Scone PalacePerthshire • PH2 6BD • Historic Places
Scone Palace near Perth in Perthshire is one of Scotland's most historically significant royal sites, standing on the location where the kings of Scotland were crowned for nearly a thousand years from the ninth century to the reign of Charles II in 1651. The Stone of Destiny, the ancient coronation stone of the Scottish kings, stood at Scone until its removal by Edward I of England in 1296, an act of deliberate cultural humiliation that was reversed only in 1996 when the stone was returned to Scotland after seven centuries in Westminster Abbey. The stone now rests in Edinburgh Castle, but Scone retains the authority of its extraordinary history as the seat of Scottish royal investiture.
The current palace was built between 1803 and 1813 for the third Earl of Mansfield in the Gothic Revival style fashionable among Scottish landed proprietors of the period, replacing an earlier building that incorporated the remains of the historic palace on the same site. The resulting Gothic Revival building of considerable scale and quality houses collections of furniture, paintings, porcelain and decorative objects of outstanding importance, assembled by successive Earls of Mansfield over three centuries of aristocratic collecting and reflecting both the family's wealth and their connection through their legal careers to the highest levels of British society.
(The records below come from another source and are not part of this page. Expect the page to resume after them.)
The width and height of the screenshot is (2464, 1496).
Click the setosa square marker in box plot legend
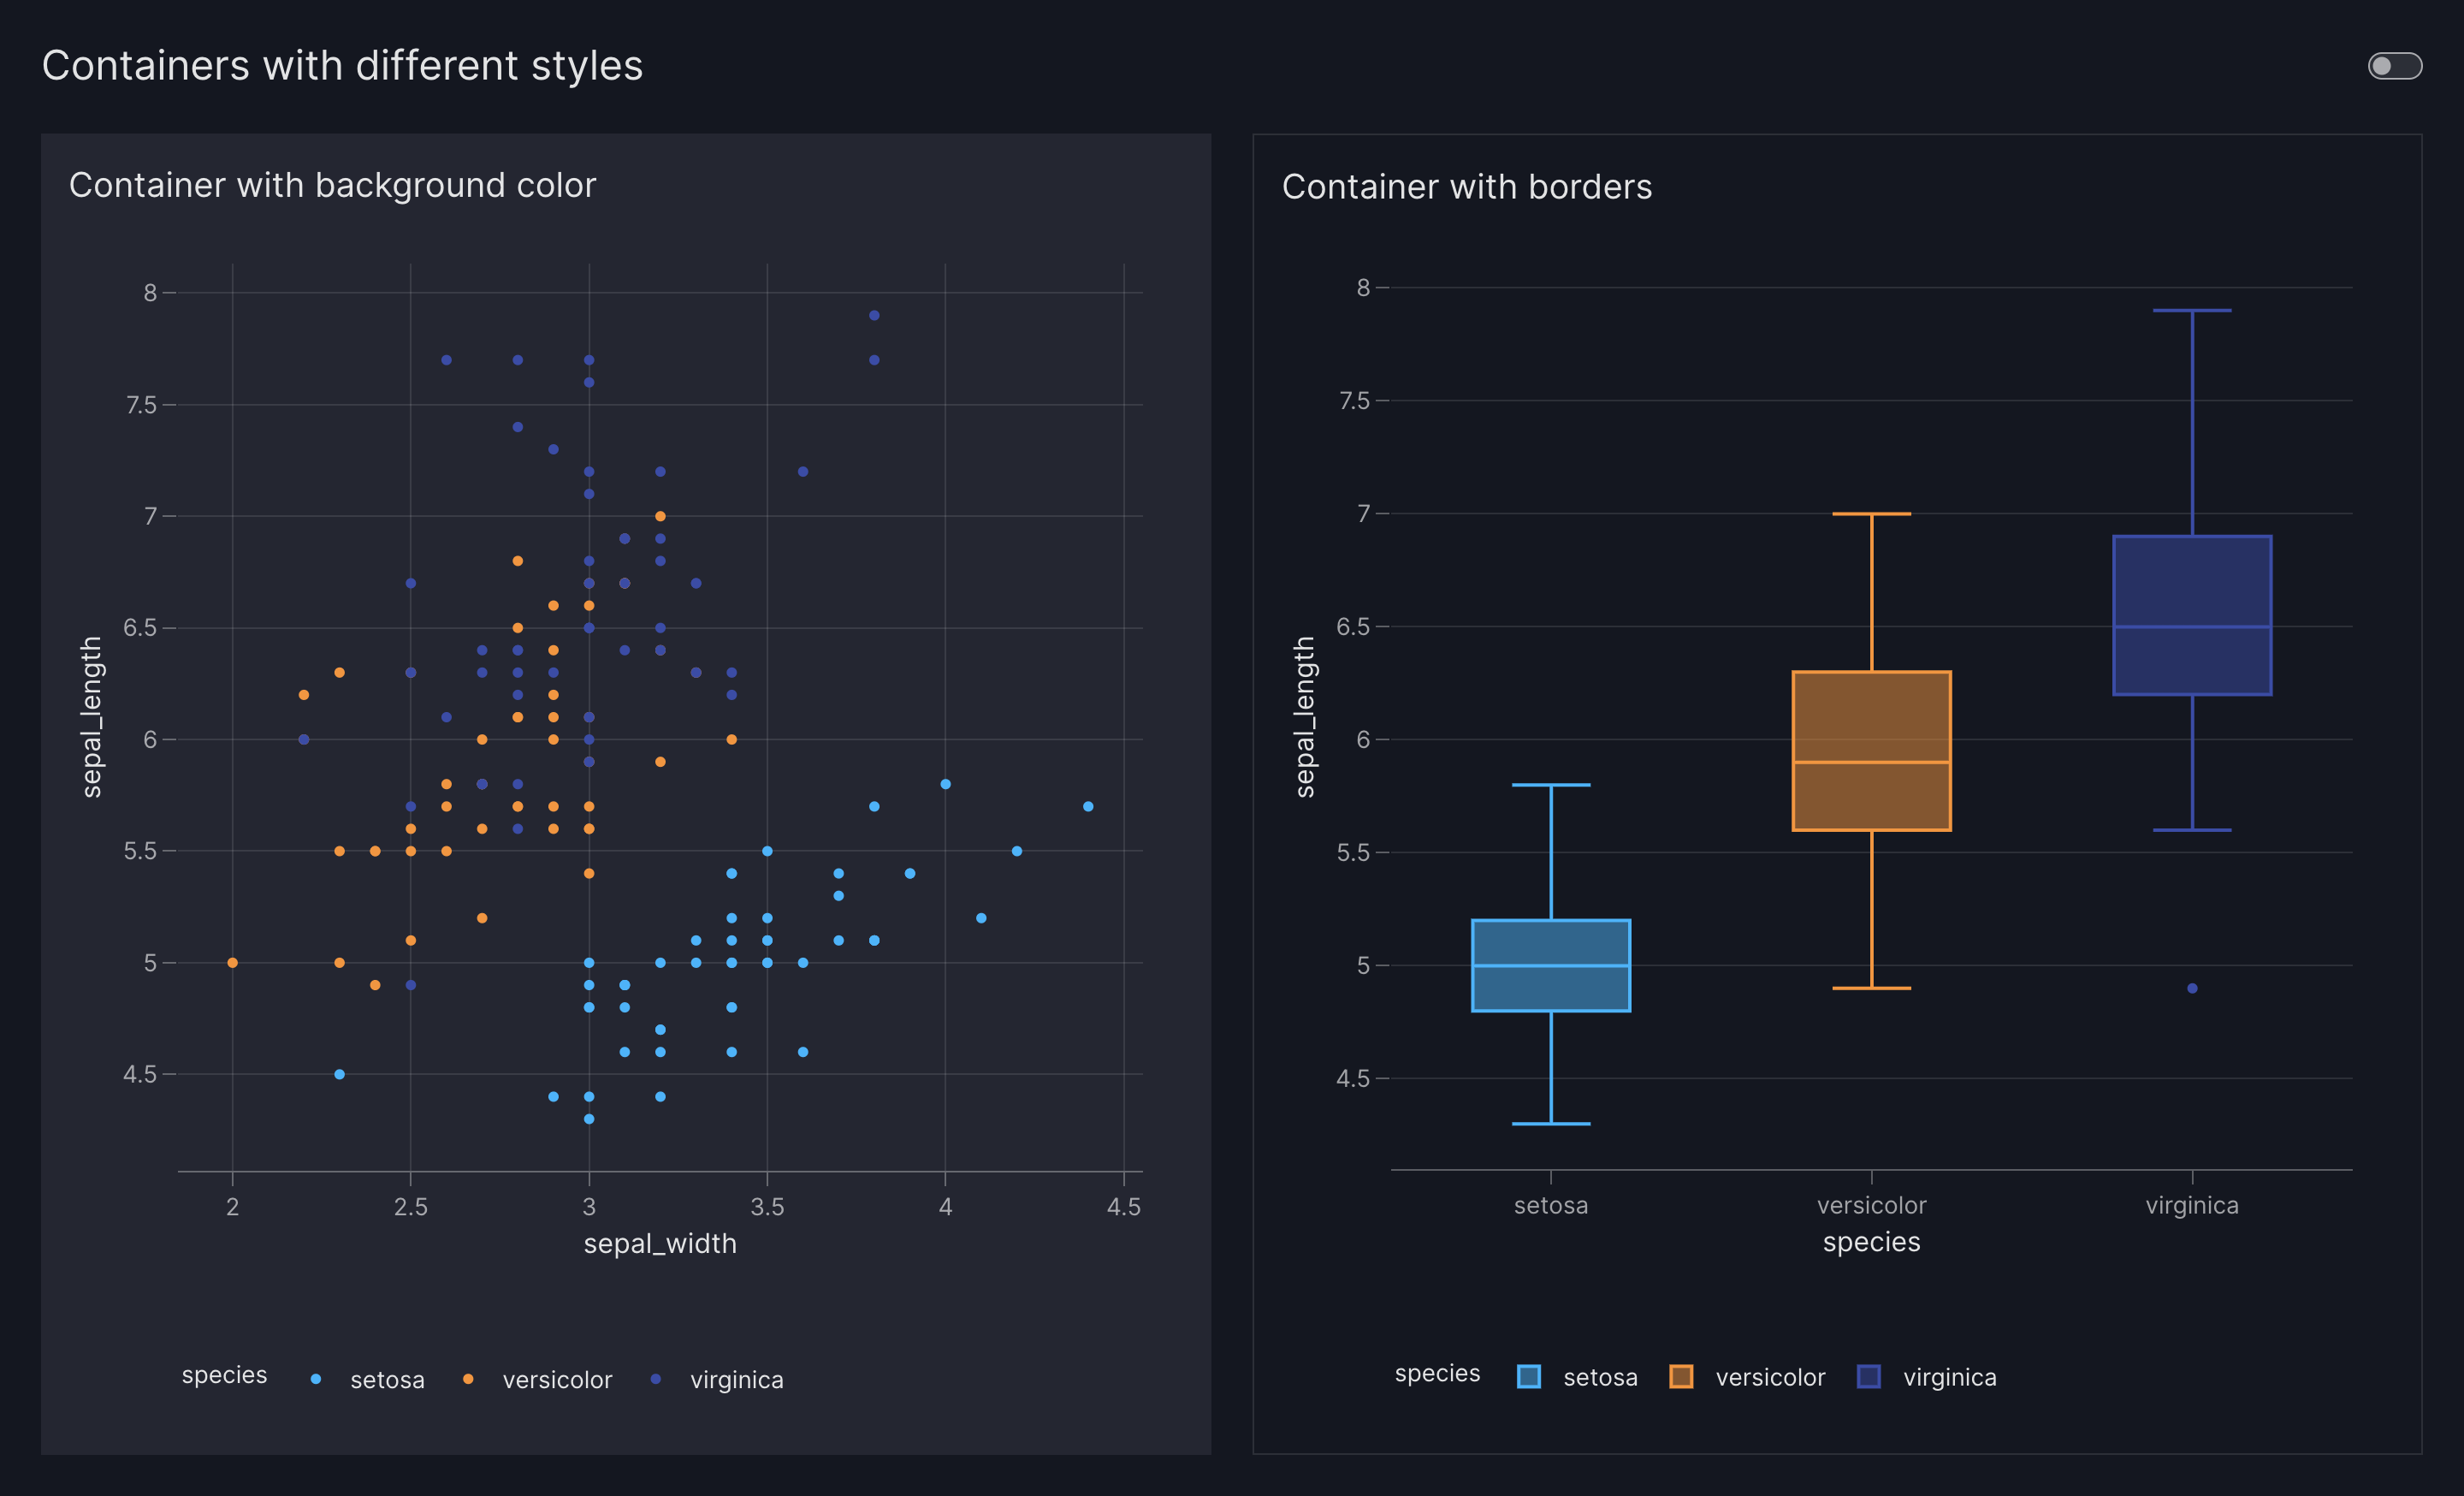point(1528,1377)
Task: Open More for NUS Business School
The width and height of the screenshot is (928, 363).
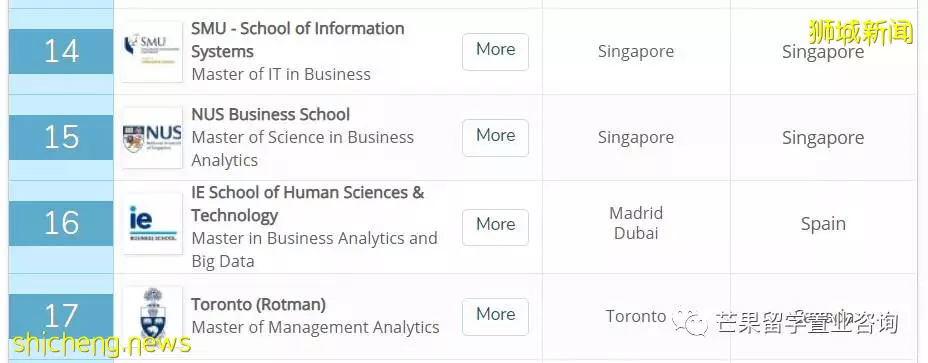Action: 495,137
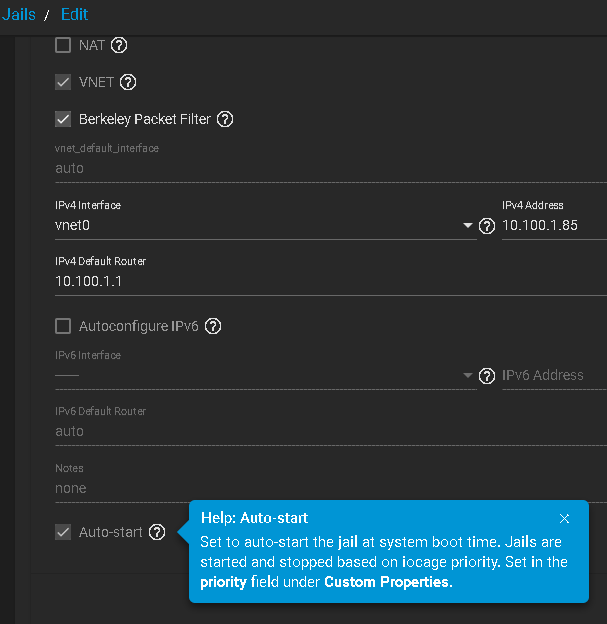
Task: Click the Notes input field
Action: (x=300, y=488)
The palace is still the home of the Mansfield family and is open to visitors throughout the summer season. The state rooms contain remarkable pieces including Louis XVI furniture, Sèvres porcelain, needlework by Mary Queen of Scots and a collection of ivories of international quality. The grounds include a pinetum, a maze and the Moot Hill where the coronation ceremonies were conducted, a small artificial mound of such historical significance that visiting it provides a direct connection to the entire sweep of Scottish royal history.